## Problem to work on
Report every line of the records beneath this task that holds the string "computer".

--- Provided records Enclosed Below ---

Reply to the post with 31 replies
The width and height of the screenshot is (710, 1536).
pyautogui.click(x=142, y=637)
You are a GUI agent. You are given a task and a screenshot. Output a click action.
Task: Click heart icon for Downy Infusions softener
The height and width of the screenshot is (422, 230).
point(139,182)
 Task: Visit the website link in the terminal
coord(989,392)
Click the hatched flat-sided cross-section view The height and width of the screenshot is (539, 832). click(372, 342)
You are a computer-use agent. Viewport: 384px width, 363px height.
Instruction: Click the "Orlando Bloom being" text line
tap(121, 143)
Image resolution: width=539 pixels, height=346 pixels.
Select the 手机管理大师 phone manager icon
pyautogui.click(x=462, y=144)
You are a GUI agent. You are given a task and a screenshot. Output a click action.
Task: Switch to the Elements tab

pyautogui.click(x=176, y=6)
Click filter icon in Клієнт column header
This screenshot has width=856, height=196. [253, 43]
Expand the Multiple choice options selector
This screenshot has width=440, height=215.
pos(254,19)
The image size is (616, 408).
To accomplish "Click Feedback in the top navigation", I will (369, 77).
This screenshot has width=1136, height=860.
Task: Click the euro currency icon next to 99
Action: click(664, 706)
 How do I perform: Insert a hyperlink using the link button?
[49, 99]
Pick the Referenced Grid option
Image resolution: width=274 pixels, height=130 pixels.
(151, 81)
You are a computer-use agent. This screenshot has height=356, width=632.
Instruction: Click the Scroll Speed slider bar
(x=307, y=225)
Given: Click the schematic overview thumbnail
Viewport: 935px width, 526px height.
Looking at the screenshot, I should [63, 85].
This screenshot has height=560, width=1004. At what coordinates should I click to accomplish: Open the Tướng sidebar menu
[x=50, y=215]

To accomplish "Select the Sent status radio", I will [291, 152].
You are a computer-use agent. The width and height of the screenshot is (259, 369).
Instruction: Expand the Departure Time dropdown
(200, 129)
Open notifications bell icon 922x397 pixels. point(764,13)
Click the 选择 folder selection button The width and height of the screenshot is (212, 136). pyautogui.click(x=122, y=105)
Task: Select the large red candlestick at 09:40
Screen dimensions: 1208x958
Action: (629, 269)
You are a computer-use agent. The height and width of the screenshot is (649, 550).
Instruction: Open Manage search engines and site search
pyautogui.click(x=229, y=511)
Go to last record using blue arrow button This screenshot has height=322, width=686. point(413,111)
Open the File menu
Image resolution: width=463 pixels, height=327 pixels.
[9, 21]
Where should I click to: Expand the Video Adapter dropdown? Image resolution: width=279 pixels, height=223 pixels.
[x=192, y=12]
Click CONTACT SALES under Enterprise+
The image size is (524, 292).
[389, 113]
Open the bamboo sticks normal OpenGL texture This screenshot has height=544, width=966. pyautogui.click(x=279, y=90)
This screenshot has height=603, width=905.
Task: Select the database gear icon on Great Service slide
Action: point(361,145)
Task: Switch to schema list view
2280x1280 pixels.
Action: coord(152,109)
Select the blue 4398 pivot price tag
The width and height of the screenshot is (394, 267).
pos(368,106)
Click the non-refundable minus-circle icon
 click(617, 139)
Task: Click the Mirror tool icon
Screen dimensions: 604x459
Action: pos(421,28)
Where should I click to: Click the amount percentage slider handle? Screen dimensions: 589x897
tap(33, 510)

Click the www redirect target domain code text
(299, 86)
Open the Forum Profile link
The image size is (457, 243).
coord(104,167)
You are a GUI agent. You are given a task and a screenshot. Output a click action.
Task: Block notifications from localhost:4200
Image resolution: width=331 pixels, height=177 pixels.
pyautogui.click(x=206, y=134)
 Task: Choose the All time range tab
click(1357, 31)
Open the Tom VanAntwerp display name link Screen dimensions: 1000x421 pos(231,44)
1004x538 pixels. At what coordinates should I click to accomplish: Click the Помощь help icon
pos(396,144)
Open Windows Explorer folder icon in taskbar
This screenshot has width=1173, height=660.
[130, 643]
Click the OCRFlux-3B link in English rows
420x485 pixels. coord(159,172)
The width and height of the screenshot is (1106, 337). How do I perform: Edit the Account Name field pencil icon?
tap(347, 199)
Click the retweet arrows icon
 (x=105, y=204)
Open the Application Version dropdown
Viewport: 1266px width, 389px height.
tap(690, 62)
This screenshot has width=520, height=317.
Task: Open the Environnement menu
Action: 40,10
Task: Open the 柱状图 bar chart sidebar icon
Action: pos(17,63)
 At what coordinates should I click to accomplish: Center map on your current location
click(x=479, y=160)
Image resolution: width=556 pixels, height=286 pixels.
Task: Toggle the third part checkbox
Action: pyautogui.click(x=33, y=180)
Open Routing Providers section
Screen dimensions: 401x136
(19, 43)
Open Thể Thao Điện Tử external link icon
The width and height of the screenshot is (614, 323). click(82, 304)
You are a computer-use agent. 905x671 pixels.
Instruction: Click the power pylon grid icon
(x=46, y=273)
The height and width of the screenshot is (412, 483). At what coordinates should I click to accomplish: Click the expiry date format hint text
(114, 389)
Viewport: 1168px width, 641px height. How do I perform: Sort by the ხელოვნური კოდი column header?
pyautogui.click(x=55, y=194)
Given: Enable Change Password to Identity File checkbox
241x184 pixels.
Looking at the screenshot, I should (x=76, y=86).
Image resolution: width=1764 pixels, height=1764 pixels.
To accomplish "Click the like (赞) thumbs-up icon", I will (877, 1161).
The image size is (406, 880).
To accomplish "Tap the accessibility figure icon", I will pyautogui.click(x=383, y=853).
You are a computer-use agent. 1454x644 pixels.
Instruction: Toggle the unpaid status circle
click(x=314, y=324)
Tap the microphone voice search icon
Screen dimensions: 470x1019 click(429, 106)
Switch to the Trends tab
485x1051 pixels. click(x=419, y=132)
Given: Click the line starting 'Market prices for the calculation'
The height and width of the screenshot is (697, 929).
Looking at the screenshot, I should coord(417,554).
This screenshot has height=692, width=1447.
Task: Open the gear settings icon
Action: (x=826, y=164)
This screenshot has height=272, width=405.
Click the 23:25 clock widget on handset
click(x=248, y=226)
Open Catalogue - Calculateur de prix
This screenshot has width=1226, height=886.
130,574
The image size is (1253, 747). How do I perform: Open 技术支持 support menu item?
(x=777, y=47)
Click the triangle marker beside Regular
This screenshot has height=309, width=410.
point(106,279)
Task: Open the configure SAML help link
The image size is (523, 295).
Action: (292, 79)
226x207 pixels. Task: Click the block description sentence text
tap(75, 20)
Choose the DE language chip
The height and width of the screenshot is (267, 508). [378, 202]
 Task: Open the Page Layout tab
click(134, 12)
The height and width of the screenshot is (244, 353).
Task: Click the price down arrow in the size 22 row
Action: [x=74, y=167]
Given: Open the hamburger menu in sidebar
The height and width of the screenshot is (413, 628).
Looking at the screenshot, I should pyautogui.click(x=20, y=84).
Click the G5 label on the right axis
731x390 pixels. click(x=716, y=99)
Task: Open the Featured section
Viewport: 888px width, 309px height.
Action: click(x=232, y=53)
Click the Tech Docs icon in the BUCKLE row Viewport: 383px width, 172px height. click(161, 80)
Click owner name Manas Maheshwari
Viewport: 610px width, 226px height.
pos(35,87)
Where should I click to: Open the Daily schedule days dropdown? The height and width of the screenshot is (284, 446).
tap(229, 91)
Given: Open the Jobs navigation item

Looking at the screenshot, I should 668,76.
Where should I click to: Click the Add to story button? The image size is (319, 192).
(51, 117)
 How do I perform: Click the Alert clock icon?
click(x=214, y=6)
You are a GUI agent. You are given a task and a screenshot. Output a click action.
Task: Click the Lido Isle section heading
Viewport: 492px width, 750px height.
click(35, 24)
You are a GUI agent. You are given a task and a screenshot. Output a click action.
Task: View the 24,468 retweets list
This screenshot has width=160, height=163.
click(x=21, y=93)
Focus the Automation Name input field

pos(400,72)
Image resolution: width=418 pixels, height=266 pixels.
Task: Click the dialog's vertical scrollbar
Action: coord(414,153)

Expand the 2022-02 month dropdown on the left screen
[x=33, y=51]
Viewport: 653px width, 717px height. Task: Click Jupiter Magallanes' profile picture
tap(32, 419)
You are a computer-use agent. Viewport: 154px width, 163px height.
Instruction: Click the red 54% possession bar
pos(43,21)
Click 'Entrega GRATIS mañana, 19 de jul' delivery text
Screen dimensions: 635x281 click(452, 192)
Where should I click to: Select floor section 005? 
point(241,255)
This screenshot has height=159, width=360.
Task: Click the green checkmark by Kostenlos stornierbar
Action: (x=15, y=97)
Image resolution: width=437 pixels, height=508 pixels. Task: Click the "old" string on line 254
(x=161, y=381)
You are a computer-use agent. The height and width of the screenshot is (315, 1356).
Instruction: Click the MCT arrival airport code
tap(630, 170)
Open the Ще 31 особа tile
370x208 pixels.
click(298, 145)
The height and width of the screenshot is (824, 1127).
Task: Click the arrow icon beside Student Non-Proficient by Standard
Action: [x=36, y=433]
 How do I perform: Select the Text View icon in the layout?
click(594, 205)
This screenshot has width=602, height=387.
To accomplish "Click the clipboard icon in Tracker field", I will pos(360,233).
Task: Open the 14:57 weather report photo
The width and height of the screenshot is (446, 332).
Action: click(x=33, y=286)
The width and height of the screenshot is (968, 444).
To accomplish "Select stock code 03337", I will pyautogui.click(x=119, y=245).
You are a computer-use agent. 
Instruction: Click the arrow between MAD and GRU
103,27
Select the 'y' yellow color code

--- End of Enclosed Provided records ---

## Exercise answer
You are a computer-use agent. Viewport: 384px width, 363px height.
You are a computer-use agent. This screenshot has height=356, width=632.
You are a computer-use agent. The width and height of the screenshot is (259, 369).
You are a computer-use agent. The height and width of the screenshot is (649, 550).
You are a computer-use agent. 905x671 pixels.
You are a computer-use agent. 1454x644 pixels.
You are a computer-use agent. Viewport: 154px width, 163px height.
You are a computer-use agent. The height and width of the screenshot is (315, 1356).
You are a computer-use agent. 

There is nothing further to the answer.